[Data supplied — start]
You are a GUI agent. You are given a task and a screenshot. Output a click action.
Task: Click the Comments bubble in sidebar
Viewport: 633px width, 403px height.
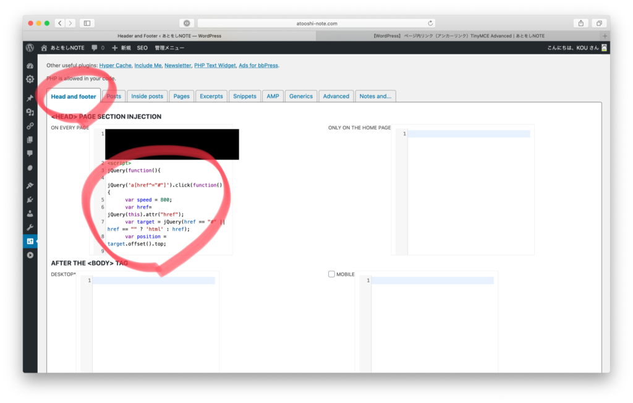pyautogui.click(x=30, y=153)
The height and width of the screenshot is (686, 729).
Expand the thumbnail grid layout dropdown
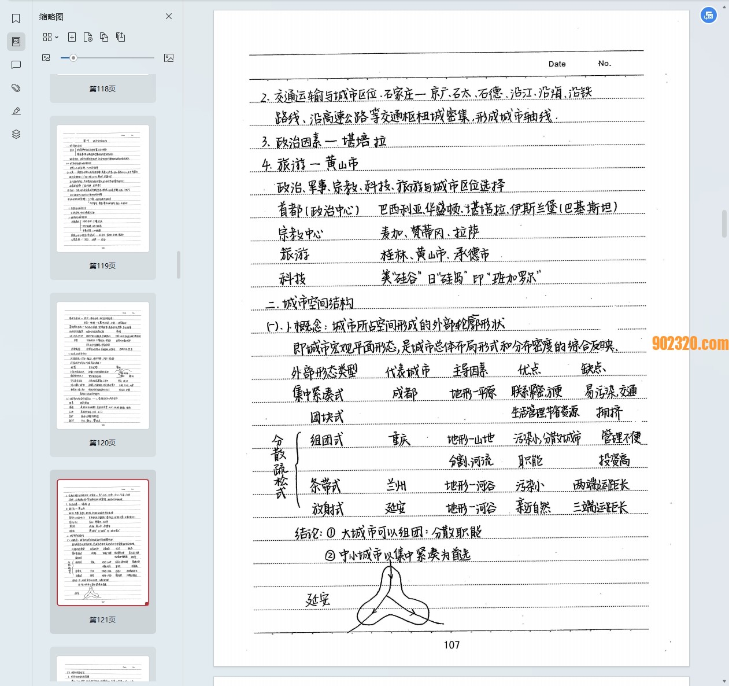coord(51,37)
[Data supplied — finish]
[Data supplied — start]
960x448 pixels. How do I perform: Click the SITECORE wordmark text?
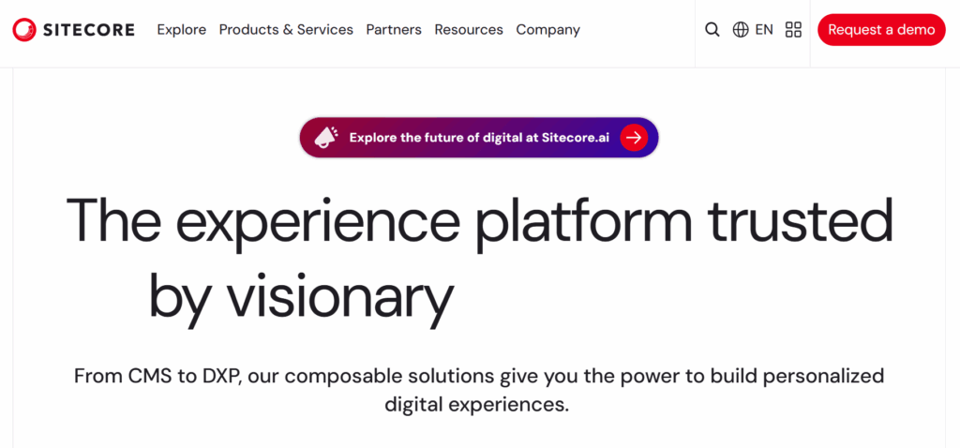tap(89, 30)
[Data supplied — finish]
■ **What is required**
Exactly one number is the answer: how many lines of the entries contain the string "screenshot".

■ **Result of the exercise**
2